NATIONAL HARBOR, Md. — At a time when bipartisan cooperation on making changes to the nation's health care delivery system is virtually nonexistent, it is time to take politics out of it, one governor says.
“This does not have to be a partisan fight. There is nothing partisan about delivering health care,” Oregon Gov. John Kitzhaber said Wednesday at the 11th annual World Health Care Congress in National Harbor, Md.
The focus of political leaders and others needs to be on how health care can be delivered in a more cost-efficient way — one that does not “bankrupt” states and other purchasers of health services, Gov. Kitzhaber said.
“It is about redesign of the delivery model,” he said.
One simple but potentially huge cost-saving step, he said, is finding new but simple ways, such as better coordination of care, to reduce the likelihood of individuals ending up in the hospital to treat problems.
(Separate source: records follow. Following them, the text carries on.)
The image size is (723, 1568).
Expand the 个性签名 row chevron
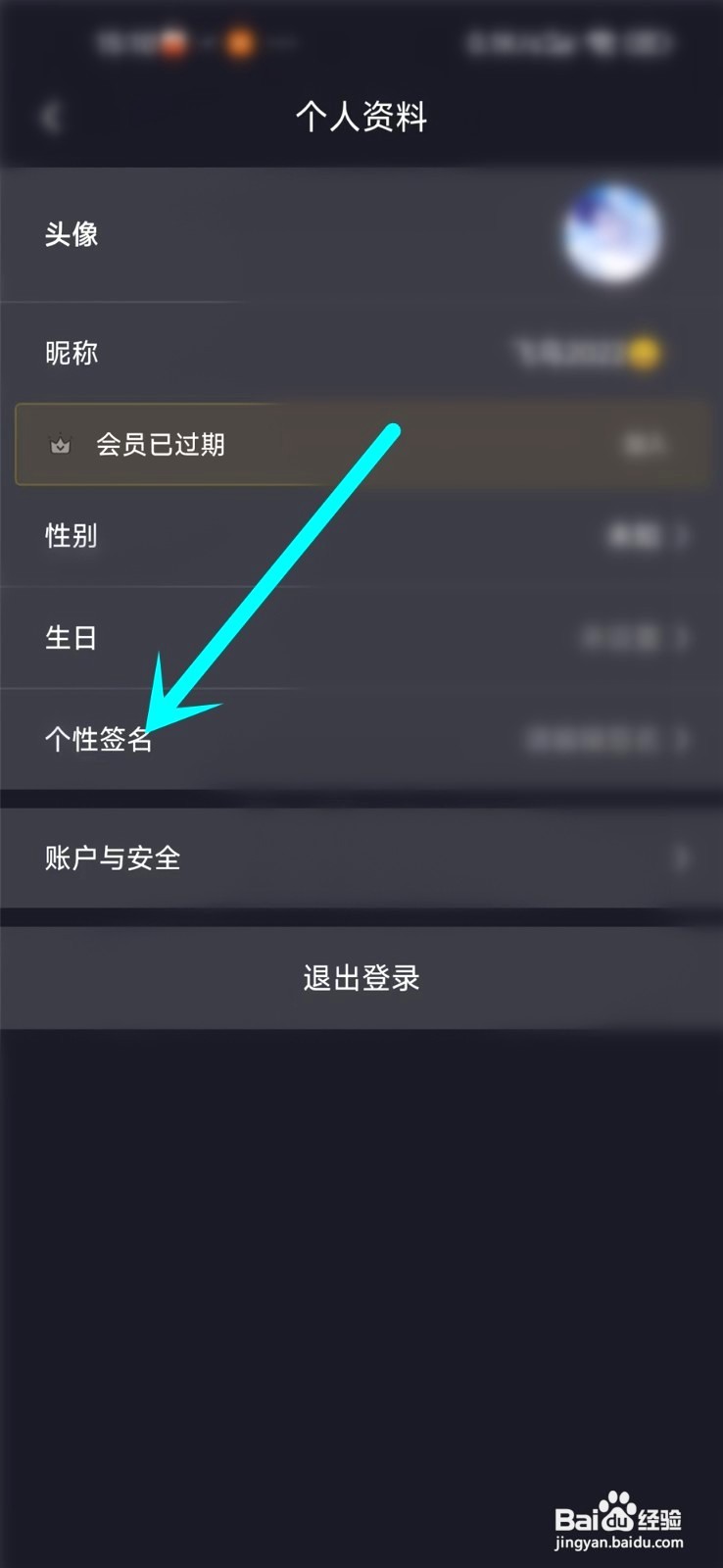[x=683, y=739]
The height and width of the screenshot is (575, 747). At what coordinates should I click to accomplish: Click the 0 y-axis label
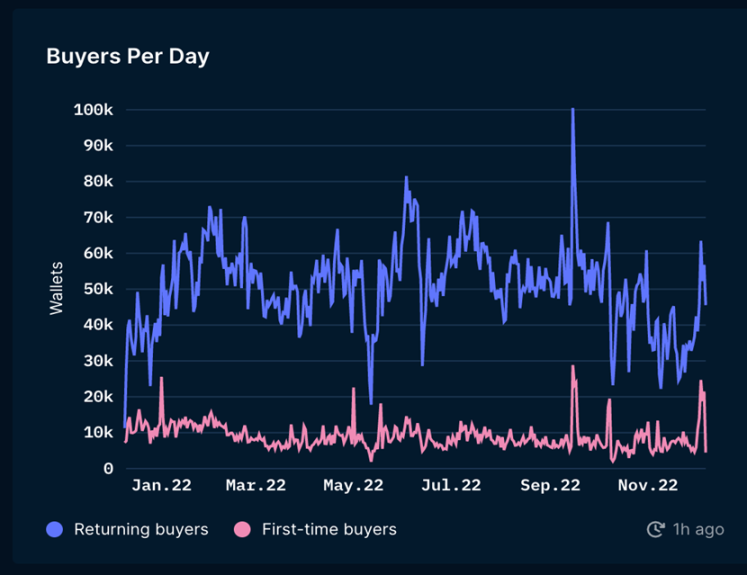pyautogui.click(x=108, y=468)
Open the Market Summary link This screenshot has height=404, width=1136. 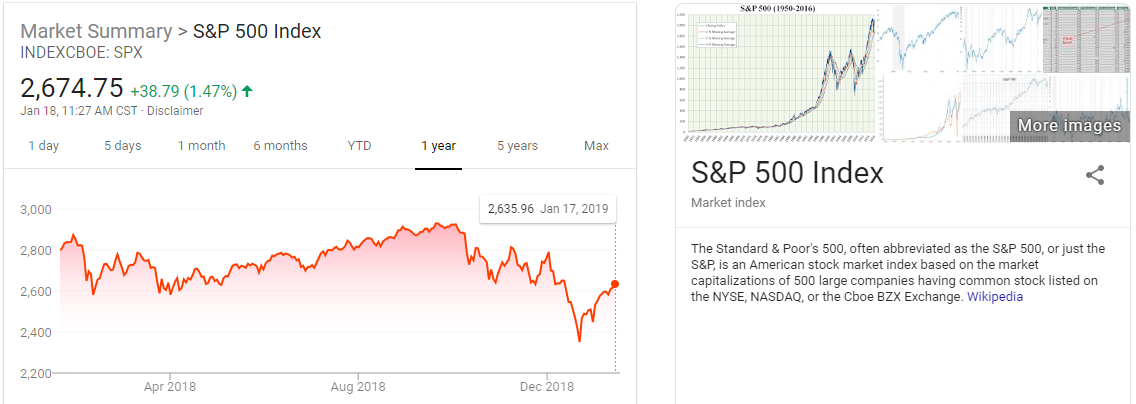pyautogui.click(x=96, y=31)
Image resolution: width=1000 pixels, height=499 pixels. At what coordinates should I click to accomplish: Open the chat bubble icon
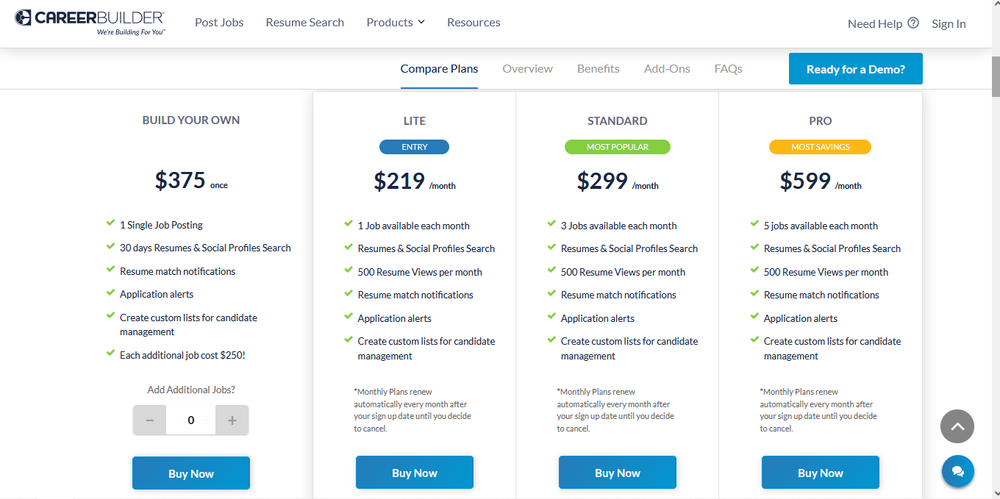click(957, 472)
On the preventive care side, Gov. Kitzhaber suggested that more financial incentives be given to medical school students to encourage them to become primary care physicians.
While there has been much speculation on how the health care reform law is leading to higher health insurance rates, Gov. Kitzhaber said cost increases also were a big problem in the era before the Patient Protection and Affordable Care Act.
“People without health insurance went to the hospital. Everyone's rates went up,” he said.
Gov. Kitzhaber acknowledged that Oregon — one of 14 states that elected to run its own health care exchange — had significant problems when individuals tried to enroll online for coverage.
“We were assured by experts that (online enrollment) would work. But at the 11th hour we realized” it would not, he said. Ultimately, exchange enrollment was done manually, he said. As of March, 1 — the most recent date public information is available — nearly 39,000 individuals were enrolled in the Oregon exchange.
Enrollment problems aside, a positive result of the exchange has been to increase competition among health insurers, he said.